[Excerpted data Boundary: Start]

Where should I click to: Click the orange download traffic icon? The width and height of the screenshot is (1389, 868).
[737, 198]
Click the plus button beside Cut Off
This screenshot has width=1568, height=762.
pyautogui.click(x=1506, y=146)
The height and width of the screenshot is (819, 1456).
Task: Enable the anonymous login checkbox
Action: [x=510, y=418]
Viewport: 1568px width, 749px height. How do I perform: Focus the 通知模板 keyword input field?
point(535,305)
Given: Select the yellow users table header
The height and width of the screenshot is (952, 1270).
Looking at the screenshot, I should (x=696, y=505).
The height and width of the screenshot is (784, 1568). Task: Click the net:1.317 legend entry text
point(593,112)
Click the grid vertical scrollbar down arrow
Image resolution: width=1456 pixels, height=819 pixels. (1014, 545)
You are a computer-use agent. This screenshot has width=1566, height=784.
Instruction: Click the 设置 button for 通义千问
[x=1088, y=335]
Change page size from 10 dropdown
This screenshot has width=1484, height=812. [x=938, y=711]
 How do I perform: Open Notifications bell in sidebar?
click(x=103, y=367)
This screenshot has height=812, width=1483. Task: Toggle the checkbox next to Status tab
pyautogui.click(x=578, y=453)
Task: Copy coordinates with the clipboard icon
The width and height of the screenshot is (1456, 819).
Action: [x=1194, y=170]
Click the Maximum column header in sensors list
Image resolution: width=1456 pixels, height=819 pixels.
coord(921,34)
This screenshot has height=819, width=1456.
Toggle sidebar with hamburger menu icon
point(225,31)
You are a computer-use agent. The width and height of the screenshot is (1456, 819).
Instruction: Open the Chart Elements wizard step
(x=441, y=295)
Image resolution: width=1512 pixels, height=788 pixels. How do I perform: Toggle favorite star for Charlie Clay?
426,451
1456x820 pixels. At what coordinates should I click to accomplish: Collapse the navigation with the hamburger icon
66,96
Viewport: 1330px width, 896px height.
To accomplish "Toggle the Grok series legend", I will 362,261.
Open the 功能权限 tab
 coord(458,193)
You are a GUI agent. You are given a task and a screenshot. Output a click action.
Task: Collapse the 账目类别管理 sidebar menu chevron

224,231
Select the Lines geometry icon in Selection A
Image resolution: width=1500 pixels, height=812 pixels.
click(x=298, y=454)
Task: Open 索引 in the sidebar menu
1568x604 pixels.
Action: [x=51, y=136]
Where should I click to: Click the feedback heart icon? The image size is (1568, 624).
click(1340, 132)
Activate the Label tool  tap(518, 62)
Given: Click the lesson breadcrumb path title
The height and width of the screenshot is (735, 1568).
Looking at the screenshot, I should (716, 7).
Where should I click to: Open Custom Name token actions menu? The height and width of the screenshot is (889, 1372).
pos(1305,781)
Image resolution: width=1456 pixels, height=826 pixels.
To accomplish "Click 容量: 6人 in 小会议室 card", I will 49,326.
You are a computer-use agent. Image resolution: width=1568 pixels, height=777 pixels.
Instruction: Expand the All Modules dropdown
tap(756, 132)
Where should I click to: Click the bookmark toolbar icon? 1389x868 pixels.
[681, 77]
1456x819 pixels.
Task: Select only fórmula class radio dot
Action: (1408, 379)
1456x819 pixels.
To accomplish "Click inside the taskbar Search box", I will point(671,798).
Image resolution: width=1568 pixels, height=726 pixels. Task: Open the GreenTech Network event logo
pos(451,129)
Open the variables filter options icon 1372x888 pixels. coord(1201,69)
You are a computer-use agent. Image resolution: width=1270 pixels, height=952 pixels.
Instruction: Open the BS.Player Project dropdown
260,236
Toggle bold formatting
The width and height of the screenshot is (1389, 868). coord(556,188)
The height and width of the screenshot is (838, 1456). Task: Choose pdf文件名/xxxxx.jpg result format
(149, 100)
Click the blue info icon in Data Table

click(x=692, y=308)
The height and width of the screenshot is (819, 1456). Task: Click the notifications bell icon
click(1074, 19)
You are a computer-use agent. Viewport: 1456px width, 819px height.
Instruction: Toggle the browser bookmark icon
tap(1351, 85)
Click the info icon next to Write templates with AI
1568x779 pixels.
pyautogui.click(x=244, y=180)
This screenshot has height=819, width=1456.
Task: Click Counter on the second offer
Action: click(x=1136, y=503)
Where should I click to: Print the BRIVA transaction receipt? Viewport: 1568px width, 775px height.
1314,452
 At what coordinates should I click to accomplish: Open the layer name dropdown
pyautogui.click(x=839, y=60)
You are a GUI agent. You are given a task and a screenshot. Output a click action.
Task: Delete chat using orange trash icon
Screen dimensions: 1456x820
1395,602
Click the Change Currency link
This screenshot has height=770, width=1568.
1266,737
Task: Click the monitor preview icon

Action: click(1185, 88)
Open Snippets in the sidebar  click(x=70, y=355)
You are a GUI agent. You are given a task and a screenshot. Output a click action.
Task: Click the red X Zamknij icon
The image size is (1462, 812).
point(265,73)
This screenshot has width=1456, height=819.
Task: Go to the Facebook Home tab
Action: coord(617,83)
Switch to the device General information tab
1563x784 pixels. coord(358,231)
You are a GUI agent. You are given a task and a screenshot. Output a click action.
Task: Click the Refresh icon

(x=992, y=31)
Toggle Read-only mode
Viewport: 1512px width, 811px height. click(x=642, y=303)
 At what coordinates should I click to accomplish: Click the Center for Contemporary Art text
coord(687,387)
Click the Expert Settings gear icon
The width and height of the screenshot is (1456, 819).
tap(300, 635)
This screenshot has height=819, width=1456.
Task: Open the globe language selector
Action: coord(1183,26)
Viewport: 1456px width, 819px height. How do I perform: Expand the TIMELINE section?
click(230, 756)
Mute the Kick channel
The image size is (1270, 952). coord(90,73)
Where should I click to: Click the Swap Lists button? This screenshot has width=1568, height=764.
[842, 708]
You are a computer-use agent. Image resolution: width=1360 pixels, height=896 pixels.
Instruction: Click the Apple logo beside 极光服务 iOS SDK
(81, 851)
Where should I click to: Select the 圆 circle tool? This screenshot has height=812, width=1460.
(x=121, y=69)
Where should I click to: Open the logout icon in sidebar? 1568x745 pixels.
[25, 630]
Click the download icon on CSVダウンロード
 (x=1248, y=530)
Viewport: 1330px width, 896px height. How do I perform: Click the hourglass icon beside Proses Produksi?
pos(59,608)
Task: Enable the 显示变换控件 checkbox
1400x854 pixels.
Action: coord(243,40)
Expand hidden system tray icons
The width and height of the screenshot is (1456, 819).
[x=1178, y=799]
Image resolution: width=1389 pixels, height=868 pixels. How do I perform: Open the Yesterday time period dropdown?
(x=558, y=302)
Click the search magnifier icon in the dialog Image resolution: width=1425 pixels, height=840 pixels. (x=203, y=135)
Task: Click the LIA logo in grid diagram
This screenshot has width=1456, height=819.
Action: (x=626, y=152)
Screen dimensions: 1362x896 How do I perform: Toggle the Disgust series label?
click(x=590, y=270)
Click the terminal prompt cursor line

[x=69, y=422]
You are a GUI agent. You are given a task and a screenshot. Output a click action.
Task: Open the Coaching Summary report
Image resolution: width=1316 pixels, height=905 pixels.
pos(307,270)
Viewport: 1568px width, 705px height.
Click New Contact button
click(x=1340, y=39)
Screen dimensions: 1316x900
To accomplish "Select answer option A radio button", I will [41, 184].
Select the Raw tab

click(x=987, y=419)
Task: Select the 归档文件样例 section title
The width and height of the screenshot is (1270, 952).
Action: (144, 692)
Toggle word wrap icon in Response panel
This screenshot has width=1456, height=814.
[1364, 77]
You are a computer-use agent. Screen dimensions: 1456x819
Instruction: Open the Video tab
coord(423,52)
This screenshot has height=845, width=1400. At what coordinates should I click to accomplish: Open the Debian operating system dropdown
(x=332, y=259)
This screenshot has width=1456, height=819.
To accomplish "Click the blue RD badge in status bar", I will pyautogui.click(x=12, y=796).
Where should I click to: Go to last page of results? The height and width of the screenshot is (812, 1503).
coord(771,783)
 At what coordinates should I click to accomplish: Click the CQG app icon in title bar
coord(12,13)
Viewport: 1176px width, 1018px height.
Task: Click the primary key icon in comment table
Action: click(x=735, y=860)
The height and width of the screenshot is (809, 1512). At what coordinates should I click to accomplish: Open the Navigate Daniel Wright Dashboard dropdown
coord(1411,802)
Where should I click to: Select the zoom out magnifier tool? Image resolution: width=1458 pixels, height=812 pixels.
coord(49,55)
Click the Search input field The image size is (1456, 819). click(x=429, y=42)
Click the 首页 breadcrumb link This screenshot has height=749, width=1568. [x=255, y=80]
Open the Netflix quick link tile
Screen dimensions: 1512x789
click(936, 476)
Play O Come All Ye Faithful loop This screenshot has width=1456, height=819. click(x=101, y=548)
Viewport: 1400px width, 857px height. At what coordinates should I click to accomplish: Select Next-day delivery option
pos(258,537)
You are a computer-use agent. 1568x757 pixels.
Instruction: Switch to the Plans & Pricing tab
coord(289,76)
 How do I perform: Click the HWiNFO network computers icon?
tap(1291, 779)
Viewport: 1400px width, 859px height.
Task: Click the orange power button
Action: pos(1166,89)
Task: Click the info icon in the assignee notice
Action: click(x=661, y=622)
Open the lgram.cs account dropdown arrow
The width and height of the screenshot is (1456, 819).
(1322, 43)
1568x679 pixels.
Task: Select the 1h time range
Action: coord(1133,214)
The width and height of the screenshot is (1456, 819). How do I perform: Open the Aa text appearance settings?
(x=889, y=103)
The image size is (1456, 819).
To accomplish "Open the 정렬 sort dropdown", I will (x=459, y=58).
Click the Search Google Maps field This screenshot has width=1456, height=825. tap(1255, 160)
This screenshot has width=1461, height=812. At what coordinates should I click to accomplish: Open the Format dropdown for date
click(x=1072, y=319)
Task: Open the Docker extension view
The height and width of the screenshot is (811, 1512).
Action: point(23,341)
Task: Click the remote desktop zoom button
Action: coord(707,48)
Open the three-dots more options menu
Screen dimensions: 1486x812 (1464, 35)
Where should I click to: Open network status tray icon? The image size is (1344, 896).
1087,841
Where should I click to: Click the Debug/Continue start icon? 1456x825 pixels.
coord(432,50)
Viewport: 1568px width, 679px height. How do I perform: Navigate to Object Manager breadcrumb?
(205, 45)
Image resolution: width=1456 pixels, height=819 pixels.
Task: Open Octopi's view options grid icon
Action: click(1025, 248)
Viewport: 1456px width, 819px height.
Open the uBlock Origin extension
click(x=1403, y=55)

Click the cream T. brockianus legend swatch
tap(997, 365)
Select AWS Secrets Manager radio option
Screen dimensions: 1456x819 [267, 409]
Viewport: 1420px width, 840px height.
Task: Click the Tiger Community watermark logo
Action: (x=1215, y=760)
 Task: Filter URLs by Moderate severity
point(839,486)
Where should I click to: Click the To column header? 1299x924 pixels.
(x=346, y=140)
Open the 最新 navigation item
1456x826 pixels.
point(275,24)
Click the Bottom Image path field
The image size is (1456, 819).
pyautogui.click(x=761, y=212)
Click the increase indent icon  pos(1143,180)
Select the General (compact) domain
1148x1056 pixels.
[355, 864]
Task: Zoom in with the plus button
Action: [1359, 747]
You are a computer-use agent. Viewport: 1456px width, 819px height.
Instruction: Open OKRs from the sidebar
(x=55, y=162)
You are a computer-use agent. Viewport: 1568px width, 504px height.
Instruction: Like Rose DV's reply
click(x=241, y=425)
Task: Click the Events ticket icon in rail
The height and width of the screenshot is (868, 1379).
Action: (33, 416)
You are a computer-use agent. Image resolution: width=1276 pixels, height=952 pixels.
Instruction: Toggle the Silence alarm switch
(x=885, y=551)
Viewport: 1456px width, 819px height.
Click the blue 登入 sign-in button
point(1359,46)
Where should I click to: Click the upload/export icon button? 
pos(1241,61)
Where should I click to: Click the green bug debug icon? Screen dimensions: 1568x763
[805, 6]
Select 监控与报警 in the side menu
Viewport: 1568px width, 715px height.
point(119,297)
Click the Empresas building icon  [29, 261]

[Excerpted data Boundary: End]

Brief: As the answer, set down only the lines from the data above between the one holding "Instruction: Click the Apple" and the one holding "Task: Open the Coaching Summary report", inclusive, exactly as they read.

Your response:
Instruction: Click the Apple logo beside 极光服务 iOS SDK
(81, 851)
Where should I click to: Select the 圆 circle tool? This screenshot has height=812, width=1460.
(x=121, y=69)
Where should I click to: Open the logout icon in sidebar? 1568x745 pixels.
[25, 630]
Click the download icon on CSVダウンロード
 (x=1248, y=530)
Viewport: 1330px width, 896px height. How do I perform: Click the hourglass icon beside Proses Produksi?
pos(59,608)
Task: Enable the 显示变换控件 checkbox
1400x854 pixels.
Action: coord(243,40)
Expand hidden system tray icons
The width and height of the screenshot is (1456, 819).
[x=1178, y=799]
Image resolution: width=1389 pixels, height=868 pixels. How do I perform: Open the Yesterday time period dropdown?
(x=558, y=302)
Click the search magnifier icon in the dialog Image resolution: width=1425 pixels, height=840 pixels. (x=203, y=135)
Task: Click the LIA logo in grid diagram
This screenshot has width=1456, height=819.
Action: (x=626, y=152)
Screen dimensions: 1362x896 How do I perform: Toggle the Disgust series label?
click(x=590, y=270)
Click the terminal prompt cursor line

[x=69, y=422]
You are a GUI agent. You are given a task and a screenshot. Output a click action.
Task: Open the Coaching Summary report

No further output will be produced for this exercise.